Results: The MB and GDP groups were similar in stage at relapse (limited stage 38% in each group) and disease status (primary refractory: MB 47%, GDP 53%). Ps receiving GDP were older (mean age 43y, range 19–64, vs. MB: mean 34, range 19–60), while more MB pts had previous RT (48% vs. 24%, p=0.03). There were slightly more male pts that received MB versus GDP (M:F MB 24:10, GDP 17:17). The response rate to GDP prior to ASCT (CR, CRu or PR) was 62% (95% CI: 45%–78%) vs. 68% for MB (95% CI: 52%–83%, p=0.61). Nine and 5 pts had stable disease, and 4 and 6 pts progressed on GDP and MB, respectively. 30/34 pts receiving GDP and 28/34 MB pts proceeded to PBSC mobilization. The proportion of pts who had PBSC collections > 2 x 106 CD34+ cells/kg was 97% after GDP vs. 82% after MB (p=0.07), and the proportion collected in a single apheresis procedure was 90% vs 57% (p=0.0043). The proportion of pts who reached the PBSC target of ≥ 5 x 106 CD34+ cells/kg was 97% after GDP and 57% after MB (p=0.0003), and was obtained in a single apheresis more often after GDP (73% vs 36%, p=0.004). Bone marrow harvest was needed in 1 GDP pt (3%) and 5 MB pts (18%, p=0.07). After a median follow up of 1.8 yrs post ASCT for all pts (GDP: 1.2 yrs, range 0.3 – 2.8 yrs; MB: 3 years, range 1.2 – 4.6 yrs), PFS is significantly better for pts receiving GDP compared to MB (74% vs. 35% at 1.5 years, p=0.005). Overall survival at 1.5 yrs is 91% for GDP pts and 82% for MB (p=0.23).

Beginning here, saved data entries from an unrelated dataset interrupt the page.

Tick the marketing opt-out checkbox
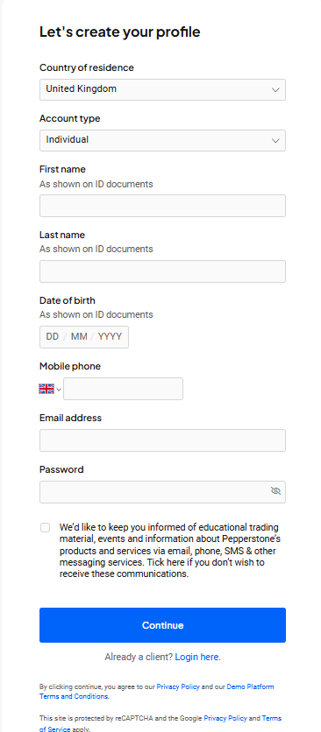Viewport: 321px width, 732px height. (x=45, y=527)
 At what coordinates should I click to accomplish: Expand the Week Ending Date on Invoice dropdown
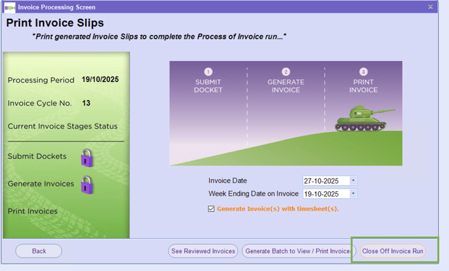coord(353,194)
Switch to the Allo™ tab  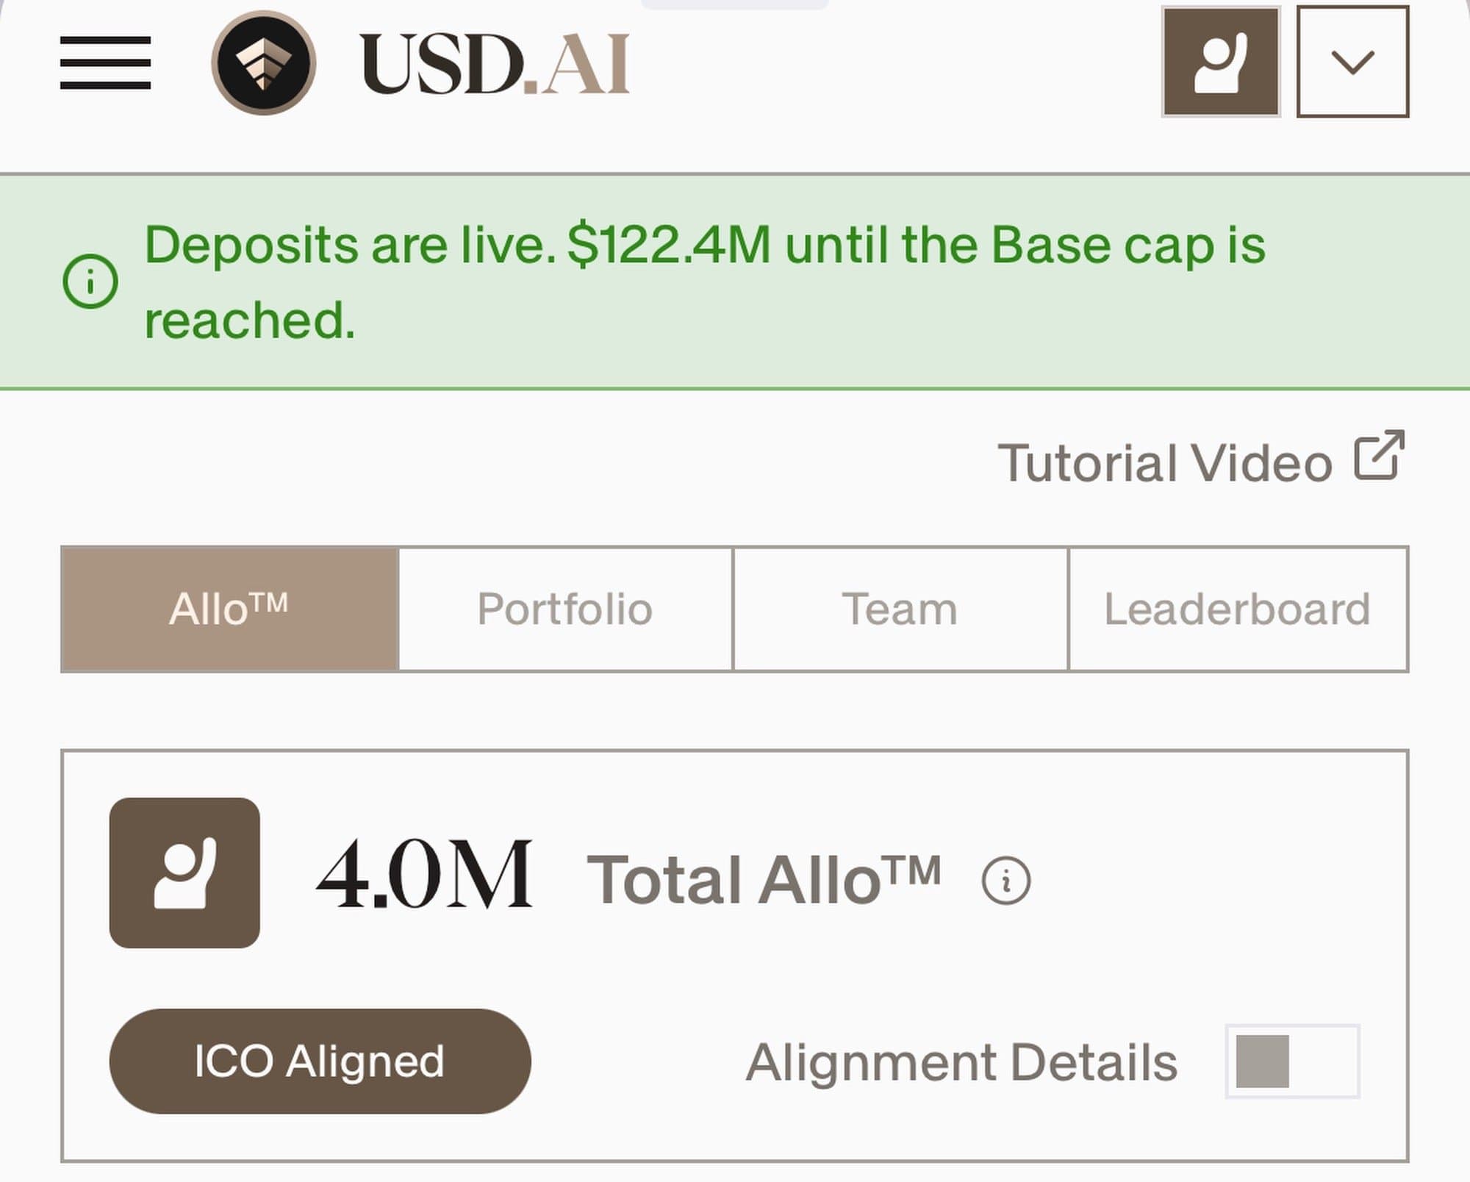[229, 609]
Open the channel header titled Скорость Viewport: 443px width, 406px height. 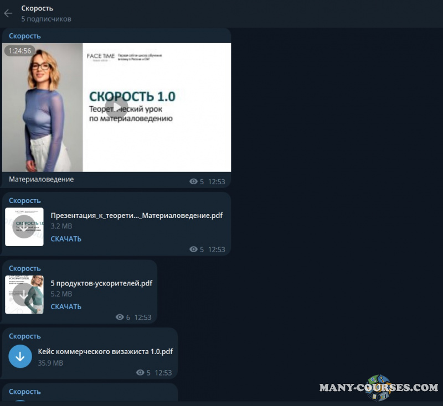pos(38,8)
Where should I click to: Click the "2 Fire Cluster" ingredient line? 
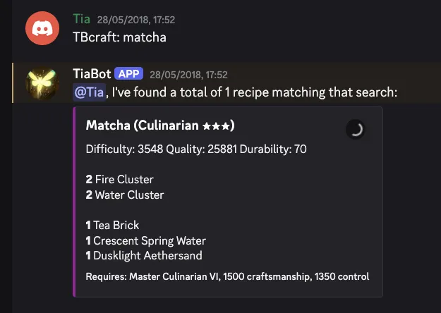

Conclusions: Although this is a retrospective analysis, response to and early PFS post-ASCT after GDP compares favourably to MB salvage chemotherapy, our previous standard. Pts receiving GDP have higher PBSC yields, are more likely to have an optimal collection after a single leukapheresis and less likely to experience mobilization failure than pts receiving MB salvage. Based on these data, a phase III trial comparing GDP to MB or dexa-BEAM is warranted.